A fourth atheist blogger was killed in Bangladesh Friday when a gang of suspected Islamic extremists wielding machetes hacked him to death.
Niloy Neel, 40, was killed at his home in the capital city of Dhaka, becoming the fourth secular blogger to be killed in the Southeast Asian nation this year.
Neel, along with the three other victims, was on a list of 84 bloggers in Bangladesh that extremists have been targeting through multiple means, according to the BBC.
"It was originally submitted to the government with the aim of having the bloggers arrested and tried for blasphemy. The groups which wanted bloggers arrested told us they have no knowledge of who is behind the killings," reported the BBC.

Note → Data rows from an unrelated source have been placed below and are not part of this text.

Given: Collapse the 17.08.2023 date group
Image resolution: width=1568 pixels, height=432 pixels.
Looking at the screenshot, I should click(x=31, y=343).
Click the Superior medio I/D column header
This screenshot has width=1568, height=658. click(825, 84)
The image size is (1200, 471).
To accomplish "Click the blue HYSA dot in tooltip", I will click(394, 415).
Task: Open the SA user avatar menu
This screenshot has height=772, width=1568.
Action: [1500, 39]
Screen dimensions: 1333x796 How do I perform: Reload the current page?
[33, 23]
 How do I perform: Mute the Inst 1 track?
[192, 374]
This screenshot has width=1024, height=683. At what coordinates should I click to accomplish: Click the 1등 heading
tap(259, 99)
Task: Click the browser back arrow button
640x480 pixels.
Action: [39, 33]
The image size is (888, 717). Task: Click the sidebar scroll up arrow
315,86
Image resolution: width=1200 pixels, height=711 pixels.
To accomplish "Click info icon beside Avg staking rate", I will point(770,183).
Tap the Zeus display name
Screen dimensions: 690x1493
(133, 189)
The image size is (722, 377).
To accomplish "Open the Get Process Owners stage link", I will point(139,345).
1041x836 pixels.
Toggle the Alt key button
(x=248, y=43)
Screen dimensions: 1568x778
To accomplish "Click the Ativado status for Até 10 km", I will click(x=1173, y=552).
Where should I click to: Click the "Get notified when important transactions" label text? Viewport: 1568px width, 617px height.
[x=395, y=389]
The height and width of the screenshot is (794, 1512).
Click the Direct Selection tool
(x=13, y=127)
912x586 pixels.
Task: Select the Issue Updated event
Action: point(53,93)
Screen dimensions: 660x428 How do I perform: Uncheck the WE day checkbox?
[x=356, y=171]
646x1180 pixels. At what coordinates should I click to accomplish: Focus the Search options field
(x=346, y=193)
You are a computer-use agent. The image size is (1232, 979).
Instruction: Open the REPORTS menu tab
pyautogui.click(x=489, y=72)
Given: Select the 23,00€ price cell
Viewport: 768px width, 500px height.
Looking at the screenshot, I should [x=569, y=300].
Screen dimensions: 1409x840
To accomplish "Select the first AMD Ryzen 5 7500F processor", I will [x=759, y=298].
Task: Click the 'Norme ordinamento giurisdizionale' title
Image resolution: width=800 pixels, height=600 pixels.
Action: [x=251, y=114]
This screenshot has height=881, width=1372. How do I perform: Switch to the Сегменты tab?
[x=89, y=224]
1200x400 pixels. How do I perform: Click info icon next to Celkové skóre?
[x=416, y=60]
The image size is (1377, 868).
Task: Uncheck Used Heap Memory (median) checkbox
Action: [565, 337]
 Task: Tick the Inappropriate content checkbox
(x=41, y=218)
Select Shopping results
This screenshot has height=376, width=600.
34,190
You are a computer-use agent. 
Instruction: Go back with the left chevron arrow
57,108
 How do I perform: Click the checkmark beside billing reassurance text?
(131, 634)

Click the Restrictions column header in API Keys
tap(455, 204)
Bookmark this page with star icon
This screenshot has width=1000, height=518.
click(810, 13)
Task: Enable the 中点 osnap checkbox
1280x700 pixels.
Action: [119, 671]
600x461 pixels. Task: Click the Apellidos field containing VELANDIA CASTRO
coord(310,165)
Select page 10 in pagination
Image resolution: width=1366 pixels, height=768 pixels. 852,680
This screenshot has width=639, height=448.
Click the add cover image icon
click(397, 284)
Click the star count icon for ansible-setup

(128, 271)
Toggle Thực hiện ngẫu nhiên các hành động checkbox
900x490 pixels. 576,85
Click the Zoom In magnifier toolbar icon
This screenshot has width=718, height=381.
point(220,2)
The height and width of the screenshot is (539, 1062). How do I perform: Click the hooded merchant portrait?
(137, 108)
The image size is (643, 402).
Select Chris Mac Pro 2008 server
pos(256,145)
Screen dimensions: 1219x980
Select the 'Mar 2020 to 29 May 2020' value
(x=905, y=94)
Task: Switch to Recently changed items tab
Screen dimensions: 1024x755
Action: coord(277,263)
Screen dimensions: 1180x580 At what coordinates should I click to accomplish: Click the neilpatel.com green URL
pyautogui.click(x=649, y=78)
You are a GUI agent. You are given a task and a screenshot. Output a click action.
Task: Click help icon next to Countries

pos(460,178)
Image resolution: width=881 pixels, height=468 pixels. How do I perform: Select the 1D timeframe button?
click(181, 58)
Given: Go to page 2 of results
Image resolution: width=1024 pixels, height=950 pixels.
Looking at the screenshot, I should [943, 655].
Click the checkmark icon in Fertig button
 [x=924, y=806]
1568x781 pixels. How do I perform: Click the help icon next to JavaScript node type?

"Bangladesh is officially secular but critics say the government is indifferent to attacks on bloggers by Islamist militants. Two people have been arrested, but no one charged, in connection with this year's killings …"
Neel's murder is the latest attack on secular bloggers residing in Bangladesh, according to a list of incidents compiled by the Washington, D.C.-based Center for Inquiry.
In February, Avijit Roy was murdered after leaving an event held near the University of Dhaka and in March Washiqur Rahman was murdered in the capital city.
Ananta Bijoy Ras was murdered in May by a gang of men with machetes in the city of Sylhet while commuting to his day job.
The most recent incident has garnered international outrage, with the United Nations Secretary General Ban Ki-Moon denouncing the secular blogger murders.
"The secretary general has expressed his deep concern over these gruesome crimes and their impact on the exercise of freedom of expression in Bangladesh," stated the U.N.
"He calls on the government of Bangladesh to bring those responsible for the murder of Mr. Neel and the other bloggers to justice in an expeditious manner and act to ensure that all Bangladeshis can enjoy freedom of expression and all other human rights without fear."
Congresswoman Tulsi Gabbard, D-Hawaii, has introduced a resolution denouncing the violence against secular bloggers in Bangladesh, with the Center for Inquiry voicing its support.
"What was already a human rights crisis has now spun entirely out of control, and it is now long overdue for the government of Bangladesh to take seriously its moral responsibility to protect the lives of its people," said Ronald A. Lindsay, CFI president and CEO, in a statement.
"But this problem goes deeper than just Bangladesh. The world can no longer sit by and allow this global crackdown on free expression, by both terror groups and states alike, to continue."